Подчеркнутая, даже отчасти избыточная переменчивость наименований форм ментальной активности возвращает нас к объяснению Толстым, в апрельском письме Страхову, механики собственного творчества. Стараясь если не дать разгадку, то сформулировать загадку художественного вымысла, он так же многословно и несколько тавтологично указывает на нечто такое, что обуславливает, направляет функционирование авторского воображения:
Во всем, почти во всем, что я писал, мною руководила потребность собрания мыслей, сцепленных между собою, для выражения себя <…> Само же сцепление составлено не мыслью (я думаю), а чем-то другим, и выразить основу этого сцепления непосредственно словами никак нельзя; а можно только посредственно — словами описывая образы, действия, положения[781].
Приведенная в письме ссылка на сцену стреляющегося Вронского как пример непостижимого в художестве едва ли случайно обрамляется рассуждениями, в которых и фразеология, и ритм речи близки таковым в самой этой сцене
[Д]ля критики искусства нужны люди, которые бы показывали бессмыслицу отыскивания мыслей в худож[ественном] произвед[ении]; а постоянно руководили бы читателей в том бесконечном лабиринте сцеплений, в кот[ором] и состоит сущность искусства, и к тем законам, кот[орые] служат основан[ием] этих сцеплений[782].

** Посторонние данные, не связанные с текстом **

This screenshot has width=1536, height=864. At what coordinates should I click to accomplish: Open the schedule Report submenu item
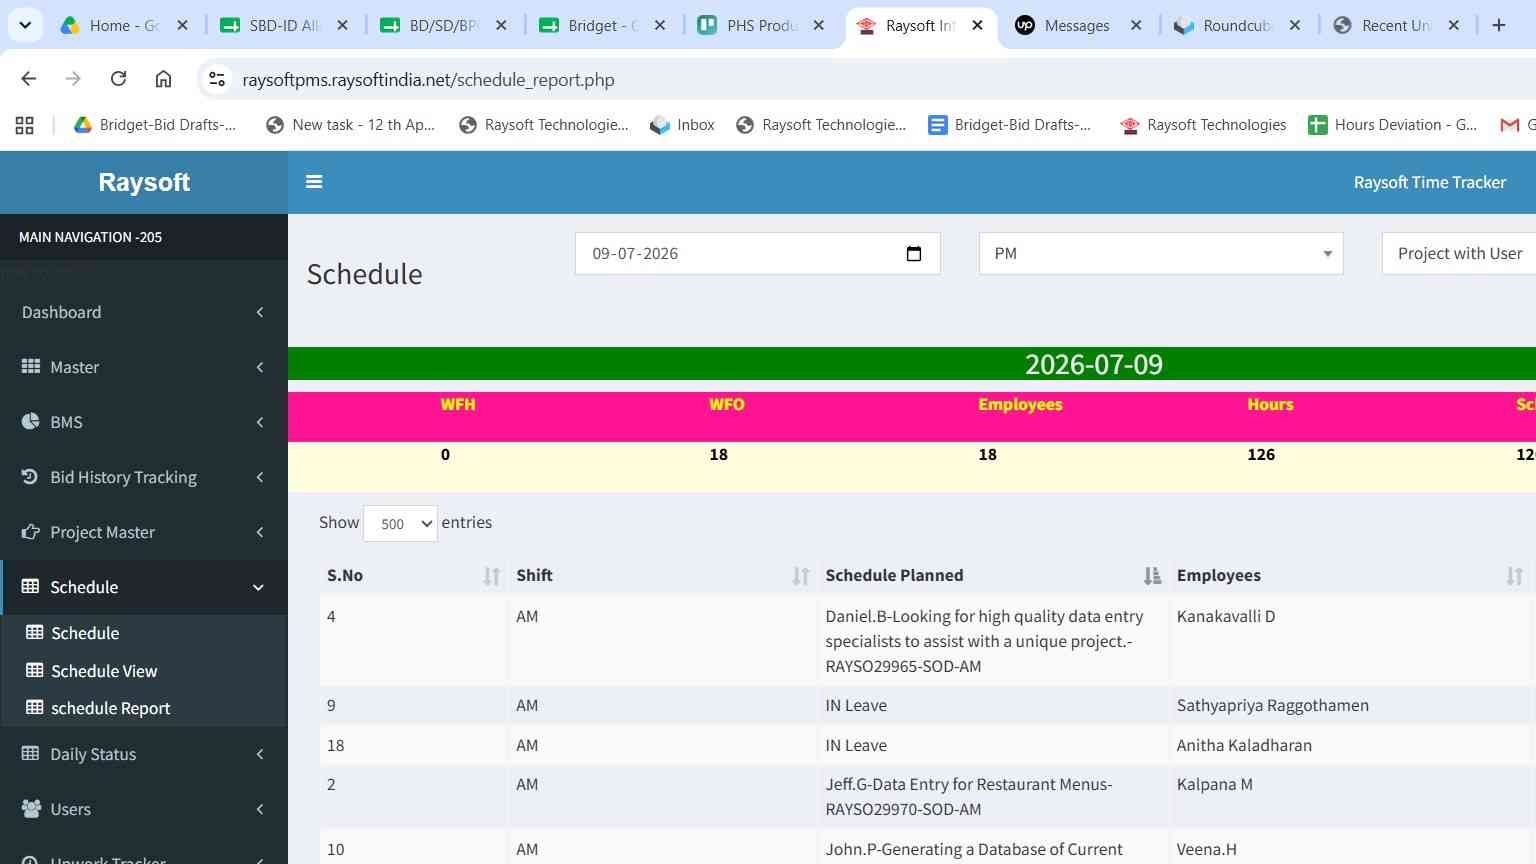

(Любопытно, что в исходной — возникшей при правке копии — версии фраз о движении сознания Вронского по кругу еще нет эпитета «заколдованный». Он был вклинен — в наборной рукописи или гранках — уже совсем незадолго до сдачи мартовского выпуска в печать, а эта стадия отделки кульминационных глав должна была быть еще совсем свежа в памяти Толстого, когда он спустя месяц объяснял Страхову свое понимание «сущности искусства»[783].)